Celeriac and lentils with hazelnuts and mint

September 12, 2015 at 1:53 pm (Beans, B_(3 stars, like), Fall recipes, Ottolenghi, Root vegetables, Salads, Winter recipes, Yearly menu plan)

This is another recipe from Ottolenghi’s Plenty cookbook. My mom picked it to make last week, as she had never tried celeriac before. I’ve mostly eaten celeriac pureed in soups or raw in salads, so I was also excited to try this recipe—the celery root is boiled but not pureed. I like this recipe, but it’s not something I would want to eat all the time. It makes a nice change of pace, but probably once or twice a year is enough for me.
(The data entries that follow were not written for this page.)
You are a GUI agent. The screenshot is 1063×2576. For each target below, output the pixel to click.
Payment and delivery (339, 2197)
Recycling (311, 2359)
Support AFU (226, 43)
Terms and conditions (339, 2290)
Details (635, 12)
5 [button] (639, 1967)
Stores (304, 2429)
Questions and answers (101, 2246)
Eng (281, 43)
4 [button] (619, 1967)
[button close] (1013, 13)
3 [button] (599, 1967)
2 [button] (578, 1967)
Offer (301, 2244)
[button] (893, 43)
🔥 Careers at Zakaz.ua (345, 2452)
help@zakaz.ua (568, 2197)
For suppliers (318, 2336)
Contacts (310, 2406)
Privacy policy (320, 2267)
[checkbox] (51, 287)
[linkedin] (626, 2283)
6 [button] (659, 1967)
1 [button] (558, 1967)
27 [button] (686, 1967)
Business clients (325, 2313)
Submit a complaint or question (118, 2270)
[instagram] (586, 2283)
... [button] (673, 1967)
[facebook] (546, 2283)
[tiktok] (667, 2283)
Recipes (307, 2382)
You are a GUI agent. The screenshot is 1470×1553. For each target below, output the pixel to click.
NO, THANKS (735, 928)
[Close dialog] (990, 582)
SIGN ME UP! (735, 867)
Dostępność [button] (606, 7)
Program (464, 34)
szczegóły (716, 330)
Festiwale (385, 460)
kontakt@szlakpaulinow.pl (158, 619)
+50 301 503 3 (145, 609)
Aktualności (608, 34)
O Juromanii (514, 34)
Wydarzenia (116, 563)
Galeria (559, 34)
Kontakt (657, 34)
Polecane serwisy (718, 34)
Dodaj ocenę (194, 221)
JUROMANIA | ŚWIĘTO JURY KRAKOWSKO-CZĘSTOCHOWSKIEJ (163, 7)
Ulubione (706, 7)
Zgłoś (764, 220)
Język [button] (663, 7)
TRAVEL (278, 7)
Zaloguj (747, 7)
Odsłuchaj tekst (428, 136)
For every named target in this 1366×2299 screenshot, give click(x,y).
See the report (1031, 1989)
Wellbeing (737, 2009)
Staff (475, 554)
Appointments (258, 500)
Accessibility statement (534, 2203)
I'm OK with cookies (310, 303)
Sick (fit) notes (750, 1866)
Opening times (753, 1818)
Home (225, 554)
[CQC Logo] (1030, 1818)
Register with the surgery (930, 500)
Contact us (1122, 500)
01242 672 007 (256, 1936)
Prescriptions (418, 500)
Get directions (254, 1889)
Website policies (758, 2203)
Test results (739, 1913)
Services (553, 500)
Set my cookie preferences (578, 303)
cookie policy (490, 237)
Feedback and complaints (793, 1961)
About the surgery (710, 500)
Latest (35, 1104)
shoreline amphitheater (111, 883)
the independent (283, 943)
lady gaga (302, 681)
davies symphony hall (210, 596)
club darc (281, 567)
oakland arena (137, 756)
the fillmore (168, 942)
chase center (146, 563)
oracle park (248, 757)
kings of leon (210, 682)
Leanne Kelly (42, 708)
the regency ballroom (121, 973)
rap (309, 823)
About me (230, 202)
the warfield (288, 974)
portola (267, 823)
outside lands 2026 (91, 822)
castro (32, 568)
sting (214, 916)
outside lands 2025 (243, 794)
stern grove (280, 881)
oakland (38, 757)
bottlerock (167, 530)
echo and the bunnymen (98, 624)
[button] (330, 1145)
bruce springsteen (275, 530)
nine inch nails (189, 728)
  • 1/3 cup whole hazelnuts (with skin on)
  • 1 cup Puy lentils
  • 3 cups water
  • 2 bay leaves
  • 4 thyme sprigs
  • 1 small celeriac (1 1/2 lbs), peeled and cut into 3/8-inch chips
  • 4 Tbs. olive oil
  • 3 Tbs. hazelnut oil (we omitted this since I didn’t have any)
  • 3 Tbs. red wine vinegar
  • salt and black pepper
  • 4 Tbs. chopped mint


  1. Preheat the oven to 275 F. Scatter the hazelnuts on a small baking sheet and roast in the oven for 15 minutes. Let them cool down, then chop roughly.
  2. Combine the lentils, water, bay leaves and thyme in a small saucepan. Bring to a boil, then simmer for 15 to 20 minutes, or until al dente. Drain.
  3. Meanwhile, in a separate saucepan, cook the celeriac in plenty of boiling salted water for 8 to 12 minutes, or until just tender. Drain.
  4. In a large bowl mix the hot lentils (if they have cooled they won’t soak up all the flavors) with the olive oil, 2 Tbs. of the hazelnut oil, the vinegar, plenty of salt and some black pepper. Add the celeriac and stir well. Taste and adjust the seasoning.
  5. To serve, stir in half the mint and half the hazelnuts. Pile onto a serving dish and drizzle the remaining hazelnut oil on top. Garnish with the rest of the mint and hazelnuts. Or let the lentils and celeriac cool down and serve cold.

My notes:

We weren’t sure what “3/8-inch chips” meant, so my mom cut the celeriac into a sort of short french-fry shape. I really liked the cooked celeriac! It had a nice mellow but distinctive flavor and the texture was interesting in combination with the al dente lentils. I’m not sure what the dish would be like with the hazelnut oil, but I liked the hazelnuts in the salad. The mint was also a nice addition, but I thought the recipe needed much more than 4 tablespoons of mint.

To make the dish a bit simpler to prepare, you could maybe cook the celeriac ahead of time, then drain it and transfer it to the serving bowl, and use the same pot to cook the lentils?

Update 9/23/2015: I made this salad for dinner with the miso tahini soup from 101cookbooks, and Derek really liked it. He rated it B+, and even though I made a lot (doubling the original recipe), he didn’t get tired of it, and happily ate all the leftovers. I also enjoyed it a lot.